Padahal masih banyak pulau lain di Indonesia yang luasnya berkali-kali lipat dibanding Pulau Jawa. Sebut saja misalnya, Pulau Kalimantan luasnya mencapai 539.460 KM2, Sumatera 443.066, Papua 421.981 KM2 dan Pulau Sulawesi luasnya 180.681 KM2. Tapi apa hendak dikata, pulau-pulau yang luas itu hanya dihuni segelintir orang saja. Papua yang hampir empat kali lipat luasnya dibanding Pulau Jawa bahkan hanya dihuni sekitar 7,5 juta jiwa. Oh...Sungguh timpang..!
Makanya jangan heran, harga tanah di Pulau Jawa berkali-kali lipat dibanding pulau-pulau lain. Tak perlu juga heran, banyak orang rela tinggal di kolong jembatan bahkan kolong tol. Itu ya, di Pulau Jawa, mungkin tak terjadi di pulau-pulau lain. Lihat saja kalau Jakarta dilanda banjir, ketika tivi-tivi nasional meliput dan menayangkan lokasi-lokasi yang terkena banjir. Biasanya terlihat dengan jelas, betapa banyak warga masyarakat yang tinggal di gang-gang sempit dengan rumah seadanya. Ya, mau gimana lagi, harga tanah dan rumah sungguh mahal. Apalagi di Jakarta.
Karena penduduk terkonsentrasi di Pulau Jawa, tentu saja pembangunanpun sejak dulu (mungkin sejak kuda makan batu, hehehe...) terkonsentrasi di pulau yang rawan gempa, tsunami dan letusan gunung berapi ini. Apa boleh buat, gedung-gedung pencakar langit, mall-mall, jalan-jalan licin beraspal, jalan toll, sekolah-sekolah top, perguruan tinggi terkenal dan apa saja yang hebat, lebih dulu ada di Pulau Jawa. Bahkan, boleh dibilang: terkonsentrasi di Pulau Jawa.
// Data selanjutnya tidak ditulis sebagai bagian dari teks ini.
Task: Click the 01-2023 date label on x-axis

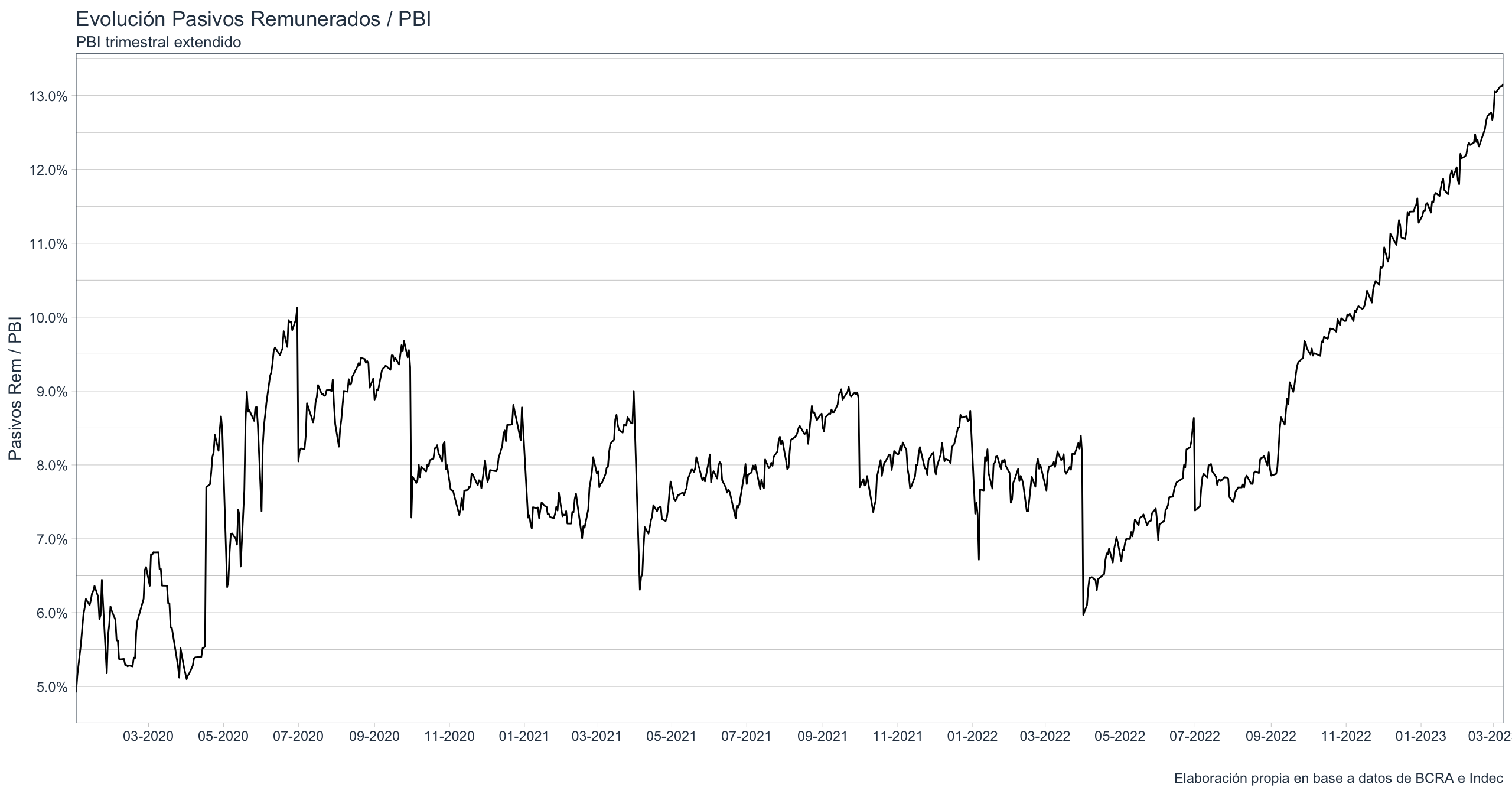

Karena semua yang hebat dan top lebih dulu ada di Pulau Jawa, maka masyarakat dari berbagai pelosok di Tanah Air pun berbondong-bondong datang ke Pulau Jawa. Pulau Jawa tambah sesak, padat sungguh luar biasa. Bahkan, untuk mencari tanah kuburan saja sudah susah. Di Jakarta sudah biasa, satu liang atau satu kuburan diisi oleh beberapa orang. Alamak jang...(Terlalu....kata Bang Oma)
Era reformasi dengan sistem otonomi daerah memang sedikit memberi harapan. Bila era orla dan orba hampir segalanya dicurahkan di Pulau Jawa, memasuki era baru, era reformasi, harapan agar daerah-daerah di luar Pulau Jawa pembangunannya juga harus digesa mulai kembali berkobar. Otonomi daerah yang memberikan kekuasaan cukup besar kepada daerah-daerah, memungkinkan daerah-daerah memacu pembangunan di wilayahnya.
Sayangnya, lebih-kurang 13 tahun otonomi daerah berjalan, pembangunan yang diharapkan masih jauh dari harapan. Ada kemajuan memang. Namun, otonomi daerah yang dibarengi dengan sistem demokrasi yang cenderung liberal, telah membuat banyak daerah sibuk dengan urusan Pilkada, sementara pemimpin yang terpilih ternyata juga banyak yang korup. Karena mungkin saat mencalonkan diri harus mengeluarkan modal yang sangat besar. Akhirnya, roda pembangunan yang diharapkan berlari kencang, ternyata terseok-seok juga. Ya sudahlah, ini barangkali menjadi PR pihak Kemendagri dan DPR RI untuk membenahi sistem apa yang lebih baik untuk negeri tercinta Indonesia ini.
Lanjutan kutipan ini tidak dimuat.